(Records from a pointing dataset)
□ □ □ □ □
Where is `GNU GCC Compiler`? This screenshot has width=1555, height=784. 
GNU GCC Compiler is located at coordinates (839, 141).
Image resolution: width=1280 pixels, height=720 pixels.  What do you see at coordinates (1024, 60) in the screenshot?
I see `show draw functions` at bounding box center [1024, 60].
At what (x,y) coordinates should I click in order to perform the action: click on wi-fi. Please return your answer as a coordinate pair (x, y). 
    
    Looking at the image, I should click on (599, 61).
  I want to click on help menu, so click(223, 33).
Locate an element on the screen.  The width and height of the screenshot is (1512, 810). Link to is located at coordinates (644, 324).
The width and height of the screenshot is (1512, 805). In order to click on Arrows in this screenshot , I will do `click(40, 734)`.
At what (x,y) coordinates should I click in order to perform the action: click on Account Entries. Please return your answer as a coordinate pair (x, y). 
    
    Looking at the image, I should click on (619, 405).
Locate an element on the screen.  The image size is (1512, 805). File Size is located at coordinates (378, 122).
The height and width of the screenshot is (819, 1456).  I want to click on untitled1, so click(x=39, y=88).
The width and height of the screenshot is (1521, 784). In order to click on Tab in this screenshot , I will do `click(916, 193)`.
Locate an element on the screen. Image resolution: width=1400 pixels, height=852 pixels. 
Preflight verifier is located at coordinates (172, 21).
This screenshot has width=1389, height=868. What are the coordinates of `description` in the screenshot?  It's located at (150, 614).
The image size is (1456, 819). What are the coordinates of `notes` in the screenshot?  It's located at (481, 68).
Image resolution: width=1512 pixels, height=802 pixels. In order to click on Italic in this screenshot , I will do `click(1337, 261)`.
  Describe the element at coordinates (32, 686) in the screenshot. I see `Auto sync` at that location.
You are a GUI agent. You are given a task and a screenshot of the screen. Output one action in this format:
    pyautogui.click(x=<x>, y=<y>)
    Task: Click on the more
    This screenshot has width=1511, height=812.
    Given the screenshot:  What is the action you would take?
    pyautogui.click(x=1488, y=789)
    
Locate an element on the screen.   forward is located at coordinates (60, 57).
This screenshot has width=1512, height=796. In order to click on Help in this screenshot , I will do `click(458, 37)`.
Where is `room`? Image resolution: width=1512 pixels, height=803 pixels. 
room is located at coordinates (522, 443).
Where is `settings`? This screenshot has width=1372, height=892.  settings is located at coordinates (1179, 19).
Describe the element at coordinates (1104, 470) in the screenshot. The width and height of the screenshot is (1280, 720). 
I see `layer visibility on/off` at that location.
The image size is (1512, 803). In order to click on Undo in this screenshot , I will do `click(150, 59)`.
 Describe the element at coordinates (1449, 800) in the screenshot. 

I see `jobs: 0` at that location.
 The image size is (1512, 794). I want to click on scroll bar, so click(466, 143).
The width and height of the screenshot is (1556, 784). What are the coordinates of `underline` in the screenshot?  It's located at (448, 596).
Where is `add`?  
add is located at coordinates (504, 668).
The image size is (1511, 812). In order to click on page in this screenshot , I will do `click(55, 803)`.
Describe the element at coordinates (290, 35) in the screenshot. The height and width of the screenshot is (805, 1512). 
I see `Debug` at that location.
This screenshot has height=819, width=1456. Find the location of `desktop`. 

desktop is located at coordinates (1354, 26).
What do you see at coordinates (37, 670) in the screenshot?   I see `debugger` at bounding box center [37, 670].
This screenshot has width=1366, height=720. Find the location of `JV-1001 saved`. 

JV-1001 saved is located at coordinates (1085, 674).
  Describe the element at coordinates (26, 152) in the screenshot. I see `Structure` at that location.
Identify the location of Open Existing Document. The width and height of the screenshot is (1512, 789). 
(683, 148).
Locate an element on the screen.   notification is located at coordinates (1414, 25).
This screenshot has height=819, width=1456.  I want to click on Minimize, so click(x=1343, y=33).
□ □ □ □ □
Reproduce the listing above in full, swapping every occurrence of "Locate an element on the screen" for "Find an element on the screen" and leaving all other text unchanged.

Where is `GNU GCC Compiler`? This screenshot has width=1555, height=784. 
GNU GCC Compiler is located at coordinates (839, 141).
Image resolution: width=1280 pixels, height=720 pixels.  What do you see at coordinates (1024, 60) in the screenshot?
I see `show draw functions` at bounding box center [1024, 60].
At what (x,y) coordinates should I click in order to perform the action: click on wi-fi. Please return your answer as a coordinate pair (x, y). 
    
    Looking at the image, I should click on (599, 61).
  I want to click on help menu, so click(223, 33).
Find an element on the screen.  The width and height of the screenshot is (1512, 810). Link to is located at coordinates (644, 324).
The width and height of the screenshot is (1512, 805). In order to click on Arrows in this screenshot , I will do `click(40, 734)`.
At what (x,y) coordinates should I click in order to perform the action: click on Account Entries. Please return your answer as a coordinate pair (x, y). 
    
    Looking at the image, I should click on (619, 405).
Find an element on the screen.  The image size is (1512, 805). File Size is located at coordinates (378, 122).
The height and width of the screenshot is (819, 1456).  I want to click on untitled1, so click(x=39, y=88).
The width and height of the screenshot is (1521, 784). In order to click on Tab in this screenshot , I will do `click(916, 193)`.
Find an element on the screen. Image resolution: width=1400 pixels, height=852 pixels. 
Preflight verifier is located at coordinates (172, 21).
This screenshot has width=1389, height=868. What are the coordinates of `description` in the screenshot?  It's located at (150, 614).
The image size is (1456, 819). What are the coordinates of `notes` in the screenshot?  It's located at (481, 68).
Image resolution: width=1512 pixels, height=802 pixels. In order to click on Italic in this screenshot , I will do `click(1337, 261)`.
  Describe the element at coordinates (32, 686) in the screenshot. I see `Auto sync` at that location.
You are a GUI agent. You are given a task and a screenshot of the screen. Output one action in this format:
    pyautogui.click(x=<x>, y=<y>)
    Task: Click on the more
    This screenshot has width=1511, height=812.
    Given the screenshot:  What is the action you would take?
    pyautogui.click(x=1488, y=789)
    
Find an element on the screen.   forward is located at coordinates (60, 57).
This screenshot has width=1512, height=796. In order to click on Help in this screenshot , I will do `click(458, 37)`.
Where is `room`? Image resolution: width=1512 pixels, height=803 pixels. 
room is located at coordinates (522, 443).
Where is `settings`? This screenshot has width=1372, height=892.  settings is located at coordinates (1179, 19).
Describe the element at coordinates (1104, 470) in the screenshot. The width and height of the screenshot is (1280, 720). 
I see `layer visibility on/off` at that location.
The image size is (1512, 803). In order to click on Undo in this screenshot , I will do `click(150, 59)`.
 Describe the element at coordinates (1449, 800) in the screenshot. 

I see `jobs: 0` at that location.
 The image size is (1512, 794). I want to click on scroll bar, so click(466, 143).
The width and height of the screenshot is (1556, 784). What are the coordinates of `underline` in the screenshot?  It's located at (448, 596).
Where is `add`?  
add is located at coordinates (504, 668).
The image size is (1511, 812). In order to click on page in this screenshot , I will do `click(55, 803)`.
Describe the element at coordinates (290, 35) in the screenshot. The height and width of the screenshot is (805, 1512). 
I see `Debug` at that location.
This screenshot has height=819, width=1456. Find the location of `desktop`. 

desktop is located at coordinates (1354, 26).
What do you see at coordinates (37, 670) in the screenshot?   I see `debugger` at bounding box center [37, 670].
This screenshot has width=1366, height=720. Find the location of `JV-1001 saved`. 

JV-1001 saved is located at coordinates (1085, 674).
  Describe the element at coordinates (26, 152) in the screenshot. I see `Structure` at that location.
Identify the location of Open Existing Document. The width and height of the screenshot is (1512, 789). 
(683, 148).
Find an element on the screen.   notification is located at coordinates (1414, 25).
This screenshot has height=819, width=1456.  I want to click on Minimize, so click(x=1343, y=33).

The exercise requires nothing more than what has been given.